This week I have been evaluating osmotic lysis of pinocytic vesicles as a technique for cellular delivery. In the preliminary stages of my project I will be loading dextran into the cells.
Protocol used has been adapted from the following papers;
HeLa cells were seeded into a 6W dish (2 ml/well) containing cover slips at a cell density of 4×105 cells/well aiming for 50-60% confluence and were left for 24 hours to adhere.
The culture medium was then replaced with 0.5 ml hypertonic media (F12-HEPES + 0.5M sucrose + 10% PEG 1000 + GNPs) with dextran (0.1 mg/ml dextran) and incubated for 10-30 minutes. As a control, cells were treated with only hypertonic media. Media was then switched to hypotonic media (6:4 F12:dH20) for 2 minutes then back into regular F12. Cells were then left for up to 1 hour to recover.
The cells were fixed in 4% PFA for 10min at RT. Cells were then washed twice with PBS (the second including 1:100 DAPI) and mounted for imaging.

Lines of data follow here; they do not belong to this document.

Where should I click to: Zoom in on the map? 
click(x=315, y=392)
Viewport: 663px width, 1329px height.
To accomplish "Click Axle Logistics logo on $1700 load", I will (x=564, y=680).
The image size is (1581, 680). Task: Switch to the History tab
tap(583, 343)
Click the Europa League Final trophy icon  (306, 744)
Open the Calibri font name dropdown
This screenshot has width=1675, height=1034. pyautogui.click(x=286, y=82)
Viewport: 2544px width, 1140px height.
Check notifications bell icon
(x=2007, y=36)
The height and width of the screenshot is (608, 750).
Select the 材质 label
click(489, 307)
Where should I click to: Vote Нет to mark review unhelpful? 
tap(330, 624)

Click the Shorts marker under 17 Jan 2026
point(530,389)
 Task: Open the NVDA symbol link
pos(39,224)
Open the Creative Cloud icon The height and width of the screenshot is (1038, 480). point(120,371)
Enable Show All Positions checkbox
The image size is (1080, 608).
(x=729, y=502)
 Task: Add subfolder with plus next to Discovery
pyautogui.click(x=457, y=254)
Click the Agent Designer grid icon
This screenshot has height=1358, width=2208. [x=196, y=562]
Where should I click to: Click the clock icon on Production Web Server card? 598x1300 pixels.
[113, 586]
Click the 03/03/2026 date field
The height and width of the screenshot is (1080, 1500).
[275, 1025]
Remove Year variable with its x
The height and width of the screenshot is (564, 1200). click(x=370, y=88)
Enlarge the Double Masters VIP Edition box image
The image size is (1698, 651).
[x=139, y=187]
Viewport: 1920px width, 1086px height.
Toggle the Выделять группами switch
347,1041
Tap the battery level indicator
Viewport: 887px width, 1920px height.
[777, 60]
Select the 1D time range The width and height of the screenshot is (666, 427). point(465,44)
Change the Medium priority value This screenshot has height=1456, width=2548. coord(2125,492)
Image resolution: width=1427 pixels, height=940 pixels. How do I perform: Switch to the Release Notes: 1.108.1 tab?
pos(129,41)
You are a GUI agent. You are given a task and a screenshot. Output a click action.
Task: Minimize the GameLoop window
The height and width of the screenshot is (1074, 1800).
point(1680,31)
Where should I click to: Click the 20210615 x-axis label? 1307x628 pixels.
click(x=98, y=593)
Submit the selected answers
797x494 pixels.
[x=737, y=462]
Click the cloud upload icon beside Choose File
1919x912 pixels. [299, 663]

Cells will be imaged using an epifluorescent microscope. x20 objective lens will be used to image 20 fields in each sample. x63 will be used to image individual cells for punctate or diffuse signal.
When imaging the cells I expect to either visualise dextran in the cells, indicating that the osmotic lysis was successful or see no fluorescence indicating that dextran has not been delivered into the cells. In the control cells I also expect to see no fluorescence. Furthermore of interest will be if the signal is diffuse or punctate.
If no fluorescence is seen in the dextran loaded cells the experimental design will be altered. If there are issues I expect it will either be with dextran concentration or treatment time.